SOURCE DATA:

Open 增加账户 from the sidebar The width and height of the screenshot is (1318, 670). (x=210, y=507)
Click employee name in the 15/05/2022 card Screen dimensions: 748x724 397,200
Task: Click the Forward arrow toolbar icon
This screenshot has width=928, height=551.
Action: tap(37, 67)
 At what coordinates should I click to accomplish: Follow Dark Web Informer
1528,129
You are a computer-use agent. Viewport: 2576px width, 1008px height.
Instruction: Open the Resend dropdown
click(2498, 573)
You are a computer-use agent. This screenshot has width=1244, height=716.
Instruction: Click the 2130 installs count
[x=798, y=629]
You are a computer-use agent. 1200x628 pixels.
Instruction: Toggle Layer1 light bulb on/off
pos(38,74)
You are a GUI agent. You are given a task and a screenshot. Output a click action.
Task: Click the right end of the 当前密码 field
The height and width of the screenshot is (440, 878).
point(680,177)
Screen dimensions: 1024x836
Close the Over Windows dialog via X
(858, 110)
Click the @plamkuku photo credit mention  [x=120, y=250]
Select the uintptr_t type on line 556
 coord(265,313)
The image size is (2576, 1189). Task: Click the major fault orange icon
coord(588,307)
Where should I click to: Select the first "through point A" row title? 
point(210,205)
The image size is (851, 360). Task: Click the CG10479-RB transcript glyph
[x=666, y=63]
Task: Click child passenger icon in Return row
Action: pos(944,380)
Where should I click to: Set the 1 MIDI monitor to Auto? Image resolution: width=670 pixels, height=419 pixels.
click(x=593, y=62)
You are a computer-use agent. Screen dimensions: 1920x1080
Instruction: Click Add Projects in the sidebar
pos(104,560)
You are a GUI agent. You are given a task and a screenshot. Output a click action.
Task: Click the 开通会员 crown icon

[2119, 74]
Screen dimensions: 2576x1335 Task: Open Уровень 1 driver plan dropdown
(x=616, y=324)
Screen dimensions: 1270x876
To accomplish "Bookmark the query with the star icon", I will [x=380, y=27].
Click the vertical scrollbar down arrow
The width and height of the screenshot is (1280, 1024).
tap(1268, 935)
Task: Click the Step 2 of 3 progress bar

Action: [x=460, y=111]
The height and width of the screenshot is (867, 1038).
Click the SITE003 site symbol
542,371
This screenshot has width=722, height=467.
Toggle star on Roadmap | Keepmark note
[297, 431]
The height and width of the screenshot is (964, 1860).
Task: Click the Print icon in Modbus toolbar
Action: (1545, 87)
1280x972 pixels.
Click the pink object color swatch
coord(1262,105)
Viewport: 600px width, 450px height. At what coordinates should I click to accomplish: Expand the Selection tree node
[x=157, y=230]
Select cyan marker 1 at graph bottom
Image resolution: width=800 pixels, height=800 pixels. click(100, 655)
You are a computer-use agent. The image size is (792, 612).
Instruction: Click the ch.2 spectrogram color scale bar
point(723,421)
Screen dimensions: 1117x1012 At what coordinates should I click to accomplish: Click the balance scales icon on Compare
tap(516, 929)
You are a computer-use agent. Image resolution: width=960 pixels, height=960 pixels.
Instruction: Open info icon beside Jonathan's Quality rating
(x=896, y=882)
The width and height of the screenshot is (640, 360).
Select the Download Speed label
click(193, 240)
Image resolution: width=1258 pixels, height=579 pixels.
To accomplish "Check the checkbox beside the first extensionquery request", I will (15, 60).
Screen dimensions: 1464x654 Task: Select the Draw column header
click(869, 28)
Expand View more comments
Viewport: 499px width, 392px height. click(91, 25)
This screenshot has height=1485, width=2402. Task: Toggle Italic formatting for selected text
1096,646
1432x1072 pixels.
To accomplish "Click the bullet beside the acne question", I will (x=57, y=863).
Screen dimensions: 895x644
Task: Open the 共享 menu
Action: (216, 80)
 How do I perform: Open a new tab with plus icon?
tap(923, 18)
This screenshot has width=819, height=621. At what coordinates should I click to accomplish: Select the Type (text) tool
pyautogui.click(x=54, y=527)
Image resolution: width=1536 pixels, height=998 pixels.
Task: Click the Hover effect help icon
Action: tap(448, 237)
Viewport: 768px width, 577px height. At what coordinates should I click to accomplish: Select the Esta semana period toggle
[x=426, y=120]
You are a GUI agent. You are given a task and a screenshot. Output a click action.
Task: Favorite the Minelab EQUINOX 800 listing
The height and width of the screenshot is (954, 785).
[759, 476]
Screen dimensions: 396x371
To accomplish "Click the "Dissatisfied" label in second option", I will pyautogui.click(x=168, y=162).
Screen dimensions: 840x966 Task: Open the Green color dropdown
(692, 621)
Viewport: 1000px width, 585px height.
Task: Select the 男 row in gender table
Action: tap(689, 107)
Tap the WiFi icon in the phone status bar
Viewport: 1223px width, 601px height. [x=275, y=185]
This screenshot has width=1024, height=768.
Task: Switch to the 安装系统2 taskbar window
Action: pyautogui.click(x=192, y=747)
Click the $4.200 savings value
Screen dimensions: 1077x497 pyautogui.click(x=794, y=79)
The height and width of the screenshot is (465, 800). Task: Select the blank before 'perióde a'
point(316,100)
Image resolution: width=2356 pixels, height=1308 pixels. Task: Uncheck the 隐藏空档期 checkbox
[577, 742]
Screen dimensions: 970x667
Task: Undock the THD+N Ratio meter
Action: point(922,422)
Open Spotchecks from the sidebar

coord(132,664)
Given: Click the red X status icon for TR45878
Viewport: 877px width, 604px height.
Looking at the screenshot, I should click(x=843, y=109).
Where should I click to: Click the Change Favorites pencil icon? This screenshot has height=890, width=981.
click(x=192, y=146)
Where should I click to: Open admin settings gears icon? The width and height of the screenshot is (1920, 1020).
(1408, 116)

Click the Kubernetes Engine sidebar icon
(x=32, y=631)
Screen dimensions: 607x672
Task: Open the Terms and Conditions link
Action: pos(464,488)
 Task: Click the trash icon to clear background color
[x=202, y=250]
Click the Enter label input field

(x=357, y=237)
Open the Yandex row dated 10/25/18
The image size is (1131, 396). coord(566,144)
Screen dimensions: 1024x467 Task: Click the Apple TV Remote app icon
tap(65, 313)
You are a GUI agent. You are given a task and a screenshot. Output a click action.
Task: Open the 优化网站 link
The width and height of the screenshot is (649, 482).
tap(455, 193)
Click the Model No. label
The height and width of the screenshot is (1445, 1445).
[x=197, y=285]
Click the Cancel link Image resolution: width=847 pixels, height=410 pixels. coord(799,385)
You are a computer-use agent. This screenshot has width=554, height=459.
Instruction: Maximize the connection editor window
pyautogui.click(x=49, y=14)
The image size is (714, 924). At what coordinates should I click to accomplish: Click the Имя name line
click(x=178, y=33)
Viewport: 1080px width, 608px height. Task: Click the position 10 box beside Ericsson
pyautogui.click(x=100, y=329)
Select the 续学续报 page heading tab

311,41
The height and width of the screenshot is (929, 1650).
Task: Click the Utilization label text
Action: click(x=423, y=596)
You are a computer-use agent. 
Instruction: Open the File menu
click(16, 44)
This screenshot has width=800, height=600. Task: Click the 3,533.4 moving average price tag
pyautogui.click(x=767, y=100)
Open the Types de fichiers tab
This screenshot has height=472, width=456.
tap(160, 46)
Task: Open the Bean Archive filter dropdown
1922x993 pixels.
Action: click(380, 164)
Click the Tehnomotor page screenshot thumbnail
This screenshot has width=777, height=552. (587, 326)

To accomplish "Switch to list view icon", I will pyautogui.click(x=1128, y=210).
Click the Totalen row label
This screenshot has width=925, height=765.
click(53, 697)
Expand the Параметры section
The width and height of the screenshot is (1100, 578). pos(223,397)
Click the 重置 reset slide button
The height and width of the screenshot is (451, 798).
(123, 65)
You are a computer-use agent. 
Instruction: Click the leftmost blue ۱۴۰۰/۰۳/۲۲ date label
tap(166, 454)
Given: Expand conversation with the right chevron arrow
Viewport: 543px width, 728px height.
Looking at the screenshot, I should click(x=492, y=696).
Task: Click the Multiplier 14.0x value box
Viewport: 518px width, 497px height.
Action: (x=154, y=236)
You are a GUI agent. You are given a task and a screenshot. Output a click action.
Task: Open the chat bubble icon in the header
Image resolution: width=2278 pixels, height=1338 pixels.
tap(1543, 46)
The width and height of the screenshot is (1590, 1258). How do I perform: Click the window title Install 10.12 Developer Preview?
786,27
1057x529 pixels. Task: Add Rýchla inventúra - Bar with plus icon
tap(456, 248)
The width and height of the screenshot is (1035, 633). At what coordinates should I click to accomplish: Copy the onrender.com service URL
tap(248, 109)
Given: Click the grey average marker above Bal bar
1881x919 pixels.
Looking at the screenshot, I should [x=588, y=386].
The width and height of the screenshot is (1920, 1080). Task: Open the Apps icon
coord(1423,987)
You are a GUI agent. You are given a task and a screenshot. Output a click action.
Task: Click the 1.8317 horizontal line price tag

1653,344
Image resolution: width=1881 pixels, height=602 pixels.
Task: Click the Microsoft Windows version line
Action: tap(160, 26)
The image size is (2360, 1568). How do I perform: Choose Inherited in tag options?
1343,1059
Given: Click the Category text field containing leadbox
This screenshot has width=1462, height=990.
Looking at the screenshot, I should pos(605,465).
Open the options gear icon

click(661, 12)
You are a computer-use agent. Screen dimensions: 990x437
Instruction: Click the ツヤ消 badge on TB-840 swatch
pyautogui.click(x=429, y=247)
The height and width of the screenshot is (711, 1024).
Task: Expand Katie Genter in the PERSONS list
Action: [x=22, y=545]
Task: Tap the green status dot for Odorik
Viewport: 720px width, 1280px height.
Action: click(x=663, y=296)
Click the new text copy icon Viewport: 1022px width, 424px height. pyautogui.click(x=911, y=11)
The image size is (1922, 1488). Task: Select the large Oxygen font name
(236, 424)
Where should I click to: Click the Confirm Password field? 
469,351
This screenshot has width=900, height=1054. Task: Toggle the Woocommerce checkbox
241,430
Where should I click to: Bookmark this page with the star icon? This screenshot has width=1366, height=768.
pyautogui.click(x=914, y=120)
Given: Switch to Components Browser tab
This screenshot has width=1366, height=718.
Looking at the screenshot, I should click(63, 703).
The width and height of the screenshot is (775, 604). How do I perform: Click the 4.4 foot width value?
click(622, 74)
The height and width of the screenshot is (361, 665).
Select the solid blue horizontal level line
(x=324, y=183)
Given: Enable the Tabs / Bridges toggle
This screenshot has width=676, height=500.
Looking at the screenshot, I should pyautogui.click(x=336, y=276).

REQUIREMENTS:
Can you recast the lines above, from the line containing "Open the Yandex row dated 10/25/18" through the line containing "tap(455, 193)", as a Markdown table with a "Number" column and a "Line" column, omitting any blank lines?

SOLUTION:
| Number | Line |
|---|---|
| 1 | Open the Yandex row dated 10/25/18 |
| 2 | The image size is (1131, 396). coord(566,144) |
| 3 | Screen dimensions: 1024x467 Task: Click the Apple TV Remote app icon |
| 4 | tap(65, 313) |
| 5 | You are a GUI agent. You are given a task and a screenshot. Output a click action. |
| 6 | Task: Open the 优化网站 link |
| 7 | The width and height of the screenshot is (649, 482). |
| 8 | tap(455, 193) |